Время для меня тянется куда медленнее, чем для тех, кто принимает здесь различные процедуры. Марта со свойственным ей мужеством лечится мучительным душем и массажем. Леон пьёт только воду, я же смотрю.
Мы встретили здесь госпожу ван Лангендонк, она отдыхает одна. Поверьте, дорогой Ален, я не искала этой встречи. Марта очень мила с ней, она уверяет, что курортные знакомства ни к чему не обязывают и совсем не обязательно поддерживать их в Париже. Надеюсь, это соображение успокоит вас, ведь наши отношения не носят сколько-нибудь серьёзного характера. К тому же она живёт в гостинице «Казино», тогда как мы остановились в «Гранд-Отеле».
Я слышала также, что на днях сюда приедут Рено-Клодина. Вряд ли мы сможем не видеться с ними; впрочем, мне кажется, вы ничего не имеете против мужа, ведь он изъездил весь свет. Что касается его жены, мы постараемся вести себя осторожно, в этом я полагаюсь на Марту, у неё ваша безошибочная находчивость, она всегда принимает нужное решение.
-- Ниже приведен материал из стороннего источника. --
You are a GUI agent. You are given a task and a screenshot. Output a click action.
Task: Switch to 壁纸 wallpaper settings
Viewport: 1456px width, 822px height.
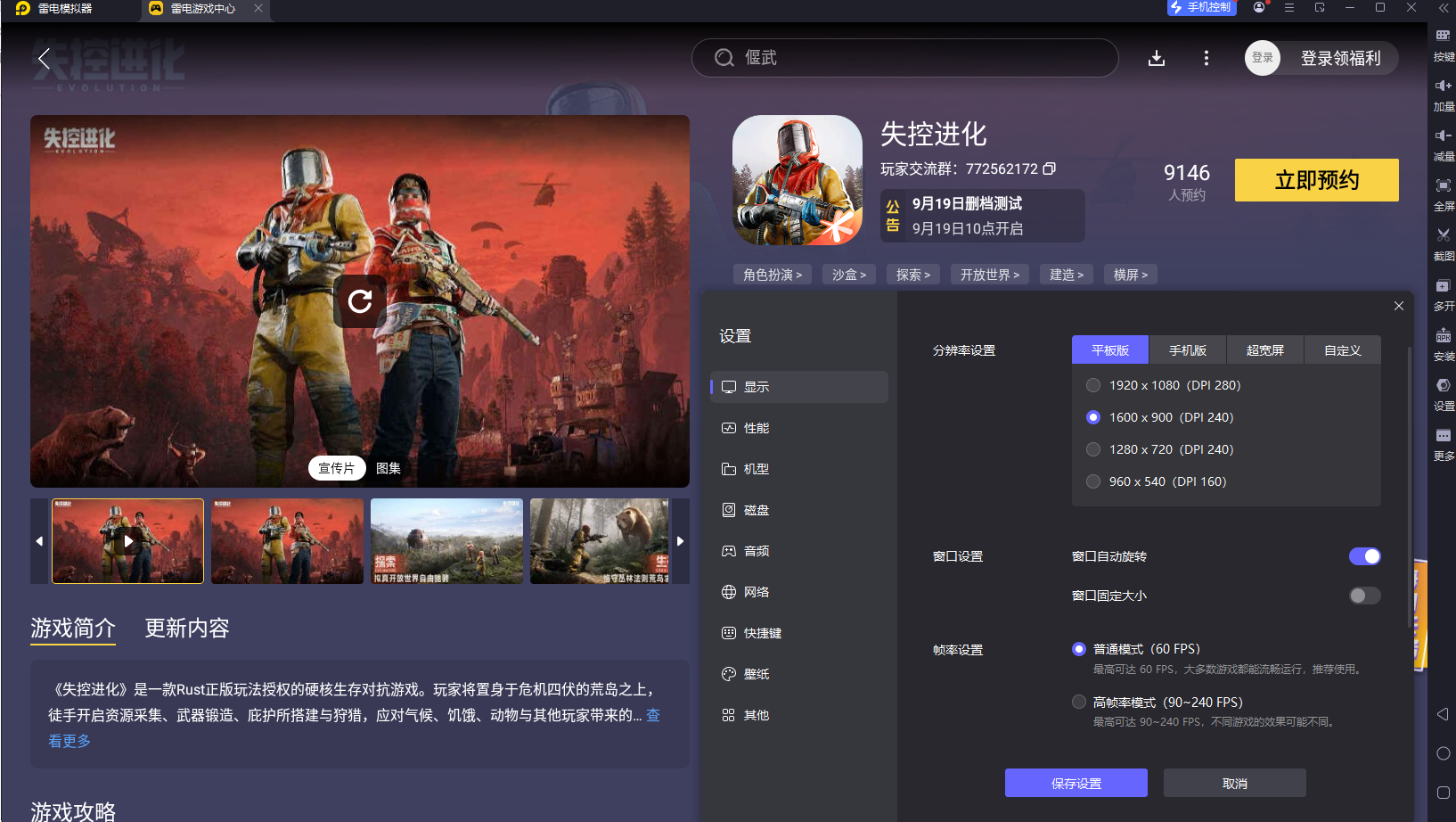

Я нарочно говорю вам только о нас, дорогой Ален, ведь вы запретили мне надоедать вам своими заботами, бесполезными, конечно, но идущими от самого сердца! Встаём мы без четверти семь и ровно в семь уже сидим за маленькими столиками на молочной ферме. В нашем присутствии доят густое пенистое молоко, и мы пьём его маленькими глотками, глядя, как под лучами солнца исчезает утренний туман.
Завтракать приходиться так рано, потому что в десять уже начинается душ. Все приходят сюда, едва успев соскочить с кровати и привести себя немного в порядок. Не каждой женщине легко даётся такой ранний подъём, и я восхищаюсь, как мужественно переносит Марта подобное испытание. Она появляется всегда в облаке кисеи и батиста, в белоснежном капюшоне, отделанном рюшками, что ей очень к лицу.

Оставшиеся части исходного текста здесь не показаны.